BRIEF –
Transcribe exactly, and only, the lines from the one with "Image resolution: width=1415" through the end of the records below, including both of those lines. Skip all pictures.

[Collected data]
-------
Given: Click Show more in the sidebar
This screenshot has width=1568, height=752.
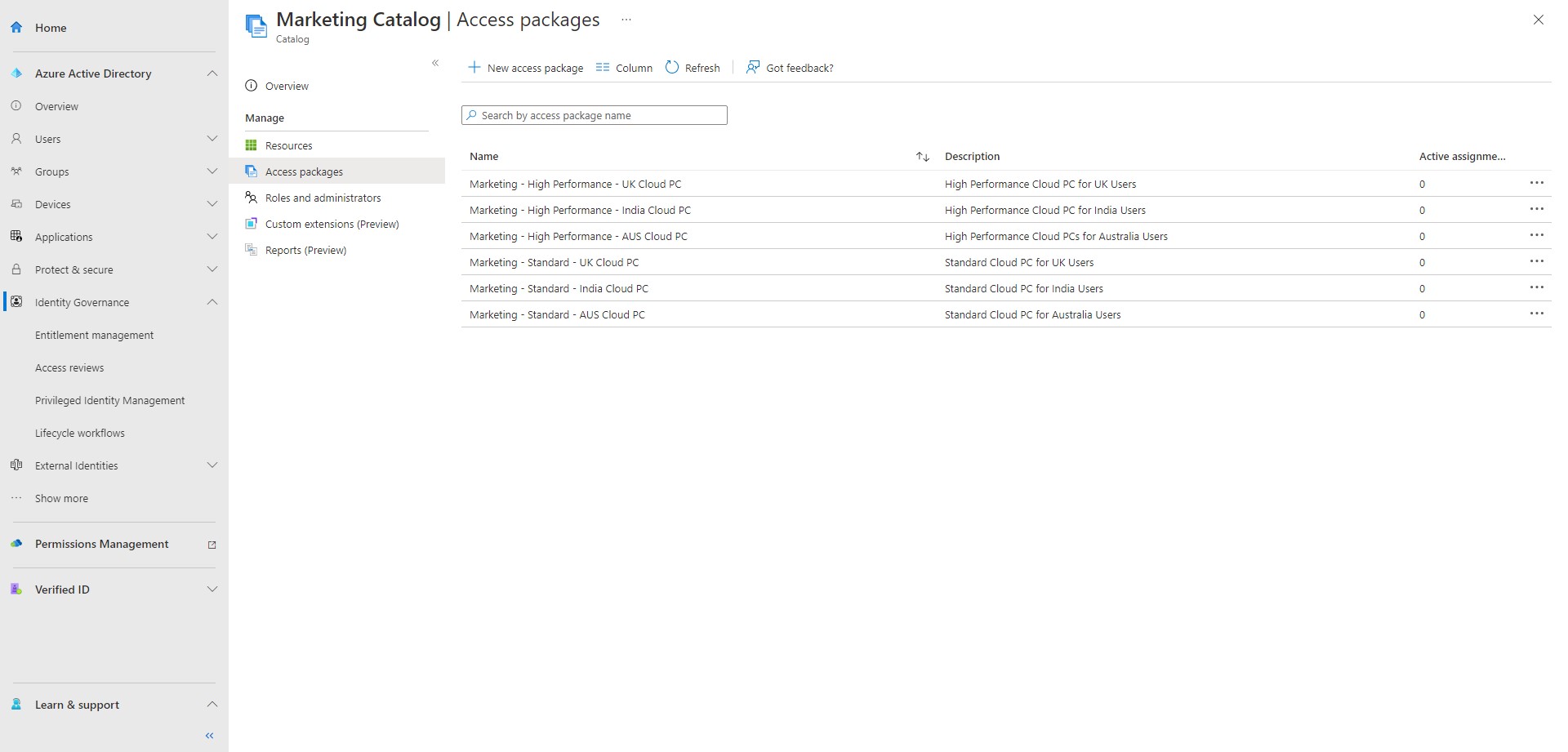Looking at the screenshot, I should pos(61,498).
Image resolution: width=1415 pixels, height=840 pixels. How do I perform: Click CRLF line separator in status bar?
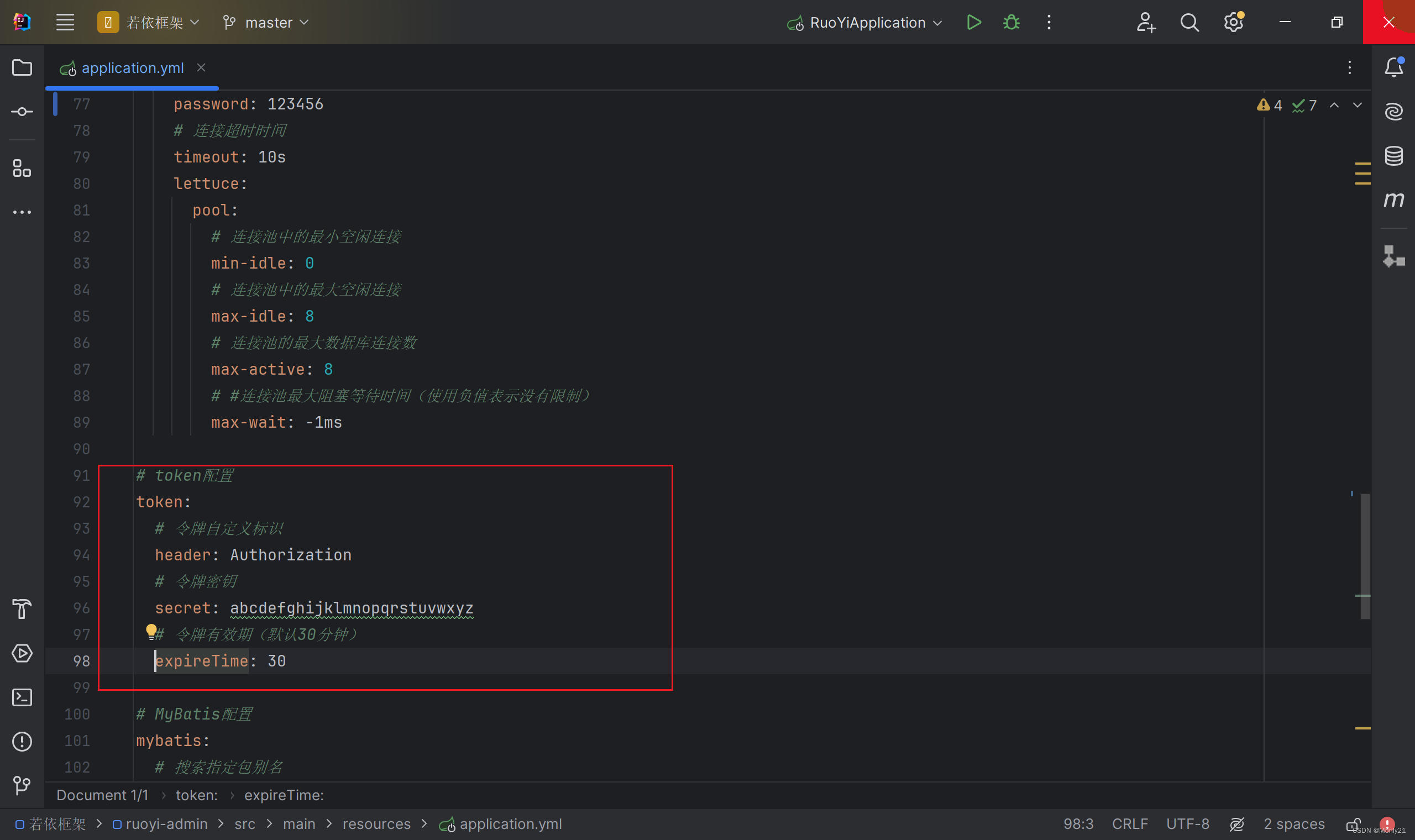click(x=1130, y=824)
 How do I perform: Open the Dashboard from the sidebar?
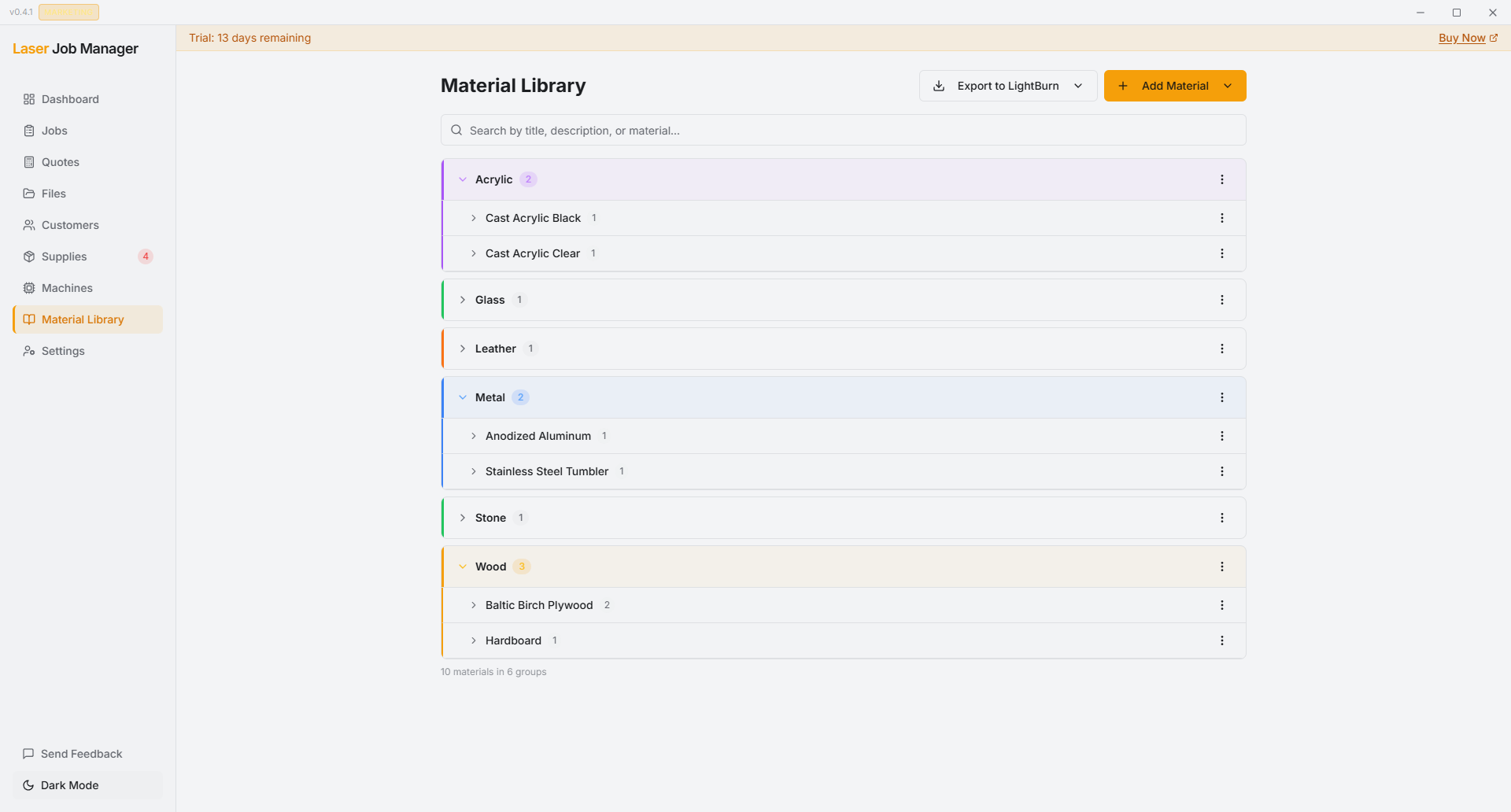point(71,99)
-------
REPLY –
Image resolution: width=1415 pixels, height=840 pixels. How do I perform: Click CRLF line separator in status bar?
click(x=1130, y=824)
 How do I perform: Open the Dashboard from the sidebar?
point(71,99)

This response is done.